Eğitimde 2023 Vizyon Belgesi

  • GİRİŞ03.11.2018 09:42
  • GÜNCELLEME05.11.2018 12:46

Cumhurbaşkanlığı Külliyesinde düzenlenen Milli Eğitim Bakanlığı 2023 Eğitim Vizyon Belgesi toplantısı 23 Ekim 2018 günü Başkan Recep Tayyip Erdoğan, Milli Eğitim Bakanı Ziya Selçuk ve coşkulu eğitim camiasının katılımlarıyla başladı. Açılışta konuşan Başkan Erdoğan, FETÖ yapılanmasının hala tam olarak temizlenmediğine dikkat çekerek; “Paralel eğitim sistemi, farklı isimler,  görüntüler ve kamuflajlar altında varlığını sürdürüyor. Bunu tamamen temizlemekte kararlıyız” dedi.

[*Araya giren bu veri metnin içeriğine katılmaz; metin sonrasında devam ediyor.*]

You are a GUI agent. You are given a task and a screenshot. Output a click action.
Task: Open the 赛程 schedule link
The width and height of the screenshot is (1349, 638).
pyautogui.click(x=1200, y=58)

Gelecek dönemde Öğretmenlik Meslek Kanunun çıkartılacağını açıklayan Erdoğan, alt yapıyı oluşturduklarında anaokulu eğitimini zorunlu hale getireceklerini ifade ederek, “2023 eğitim öğretim vizyonu ile eğitimde hedeflediğimiz seviyeye inşaallah çıkacağımıza inanıyorum” temennisiyle konuşmalarını tamamladı. Eğitim ve öğretimde büyük dönüşümün sağlanacağı eğitim ve öğretim yıllı yol haritası Başkan Erdoğan ve Milli Eğitim Bakanı Ziya Selçuk tarafından genel hatlarıyla açıklandı. Yeni uygulamanın detayları yazılı ve görsel basın tarafından verildiği için ‘Vizyon Belgesinde’ öne çıkan başlıklar üzerinde kısaca değerlendirmede bulunacağım.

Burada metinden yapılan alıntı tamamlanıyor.